US-Japan Economic Framework Splinters

Poor results in talks may force US to rethink approach

NEXT Tuesday, on his second trip abroad as president, President Clinton will arrive in Tokyo without having clinched a broad agreement from Japan to boost imports from the United States and thereby create hundreds of thousands of new American jobs.

Mr. Clinton and Japanese Prime Minister Kiichi Miyazawa had committed themselves at an April summit in Washington to reach an agreement by July 7 on a "framework" for negotiating their two nations' economic differences.

But Clinton trade officials left Tokyo this week in frustration after two days of talks in which Japan rejected a US proposal to cut its current-account surplus nearly in half by bringing in more imports through increased domestic demand and by opening markets.

Officials in Tokyo also gave a stern "no" to a US proposal to set "benchmarks" for measuring compliance in any trade agreement. Japan fears that failure to meet such targets would bring retaliation from the US.

"You Americans are results-oriented. We Japanese are intention-oriented," says Masaya Miyoshi, director-general of the Japan Federation of Economic Organizations.

Japanese leaders also bristle at any agreement that would force them to arm-twist companies into opening up markets to foreigners. "Is it reasonable for any government to ask its people to buy what they don't want?" asks Noboru Hatakeyama, a retiring trade official.

The Clinton administration adopted a results-oriented strategy in its approach with Japan, in contrast to what it calls a "process-oriented" approach of President Bush. "The ultimate test of any trade agreement is the changes it brings. It's difficult to see any other way to monitor progress than by looking at benchmarks," says Lawrence Summers, US undersecretary of the treasury for international affairs. Rethinking strategy

But the lack of substantial results in talks with Japan so far could force the US to rethink its strategy. Any change is unlikely before Clinton arrives in Japan for the July 7-9 summit of the Group of Seven leading industrial nations. He is to meet with Mr. Miyazawa on July 6.

A number of world leaders and think tanks, some at Japan's urging, have criticized the new US approach.

A study released this week by the Carnegie Endowment for International Peace suggests the US make its pitch directly to the Japanese public, who "more than politicians or the bureaucracy, may be the major force in setting the pace of Japan's market openings."

But Clinton officials appear impatient to create American jobs by the end of his four-year term. And Japanese leaders also note that their once-warm discussions with US leaders appear to be absent.

"There are so few people [in the US government] who I can talk to in confidence," says Minoru Makihara, president of Mitsubishi Corp. He says the new administration "is too much focused on the US-Japan economic imbalance."

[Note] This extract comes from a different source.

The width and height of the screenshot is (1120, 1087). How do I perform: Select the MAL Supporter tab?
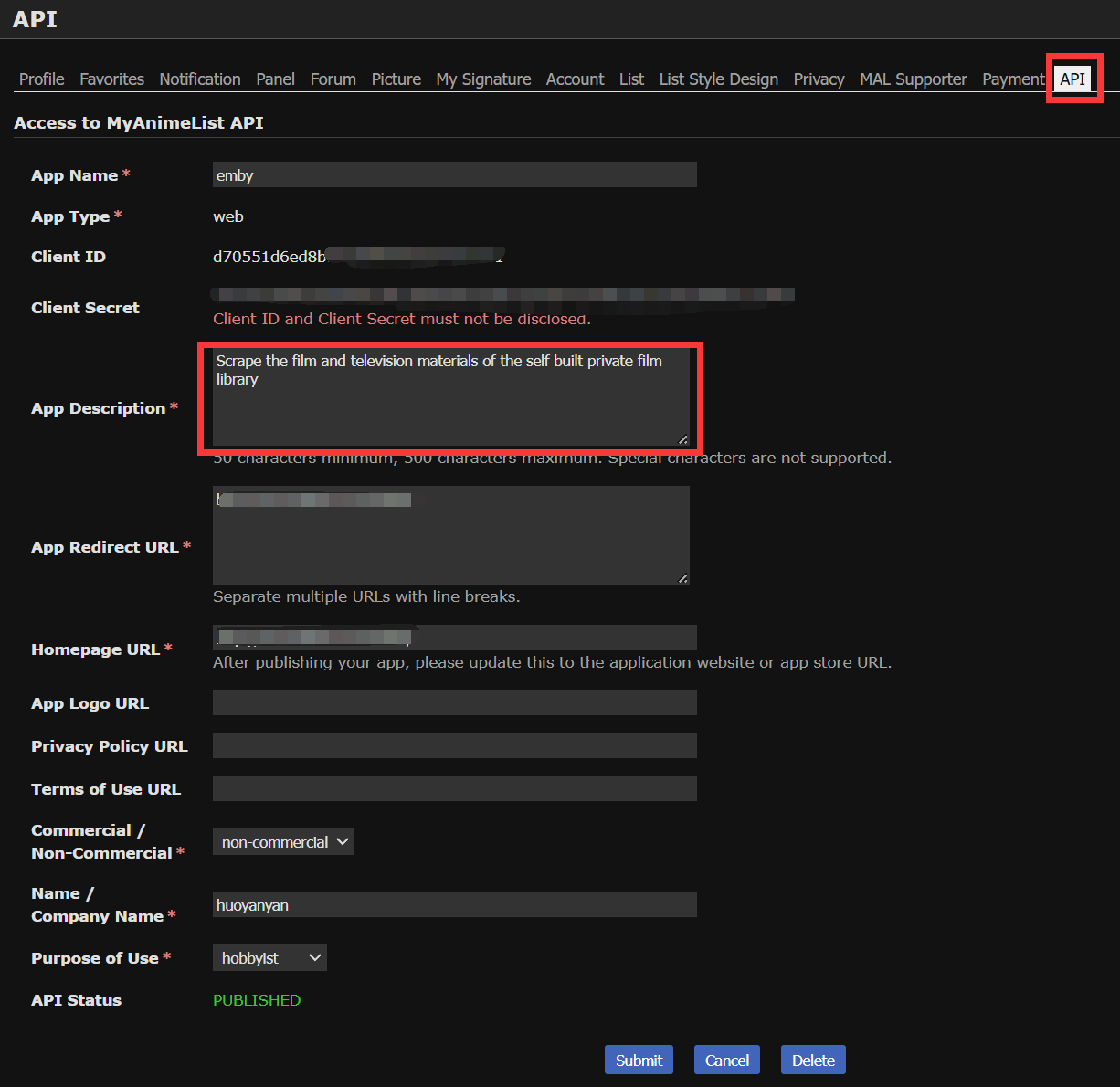coord(913,79)
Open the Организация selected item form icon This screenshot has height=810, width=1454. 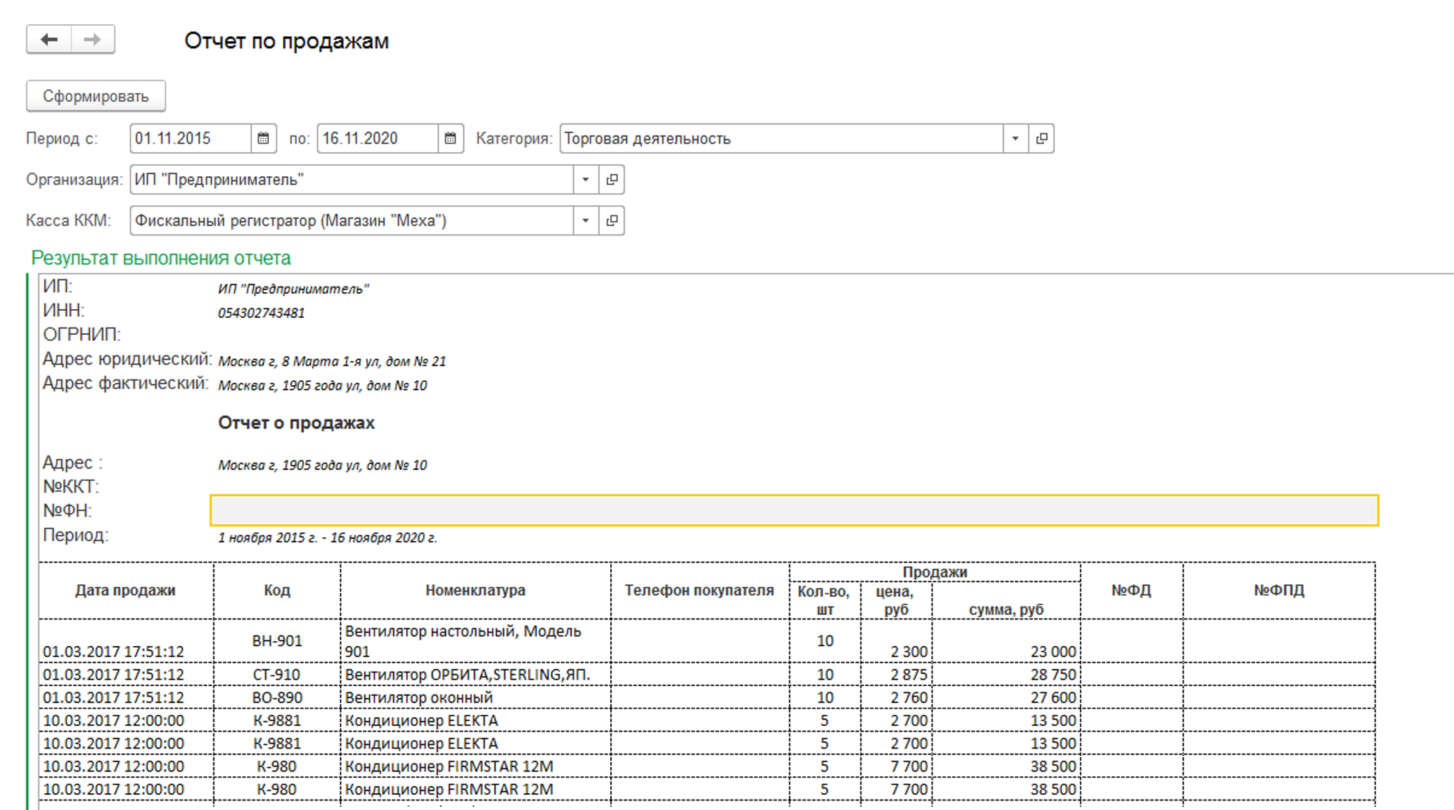pos(612,180)

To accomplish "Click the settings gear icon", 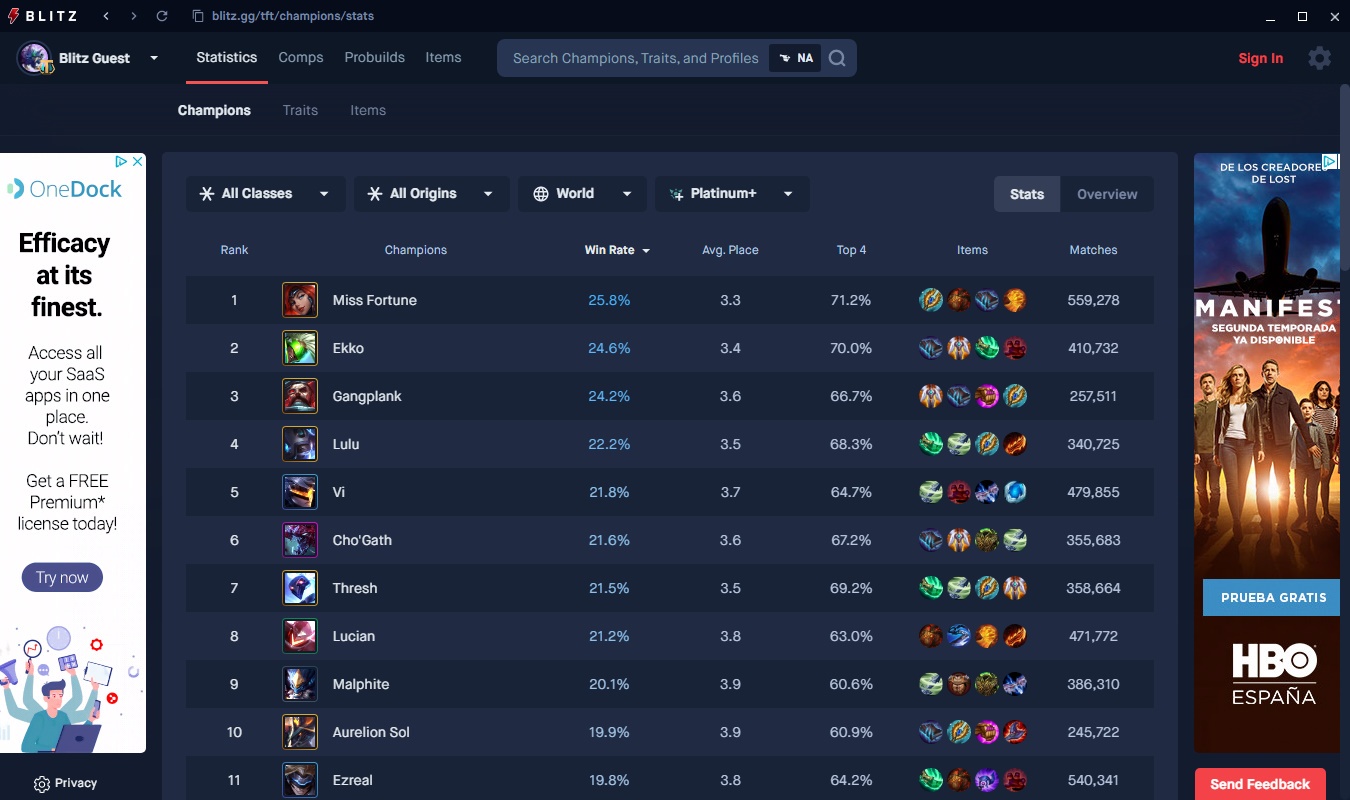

If Japan were to take the US advice and reduce its current-account surplus from the current 3.3 percent of its gross national product to 1.5 percent, that would create room for more than $60 billion in additional imports from the rest of the world, says Mr. Summers. That would translate into an extra one to two million jobs, with the US likely to get hundreds of thousands, he says. Leaders divided

Many Japanese leaders are divided over whether to do anything about their trade surplus, which could top $130 billion this year. "A huge surplus is not good. We know that," says Yoh Kurosawa, president of the Industrial Bank of Japan.

"But it is due to macro-economic problems, not closed markets," he says.

Japan opposes the setting of targets in specific industries, such as telecommunications, to ensure foreign access, saying such action is "managed trade." The US, however, contends that decades of intervention in the market by the Japanese government needs to be corrected by "unmanaging trade."

"The charges of managed trade are ironic from a government which has long embraced industrial targeting, which has allocated market shares among a limited number of companies in selected markets, which pushes an active role for public policy in shaping private sector decisions in its dialogue with developing countries, and which continues to use indicative targets in its own medium-term plans," says Summers.

"What the world needs from Japan now," he says, "is a sustained period of domestic demand-led growth, a period when the demand for goods in Japan exceeds the domestic supply, so that Japan is a net provider of jobs rather than a net drain on jobs in the rest of the world."

Despite all these arguments, Japan's political scene is in such turmoil that the US has little hope of an agreement soon. Miyazawa is a lame duck after his ruling party lost a no-confidence vote in parliament, and he was forced to call for a lower house election on July 18.

Any decision on setting trade targets "is a political issue, and we don't have a political leadership right now," says Mr. Makihara.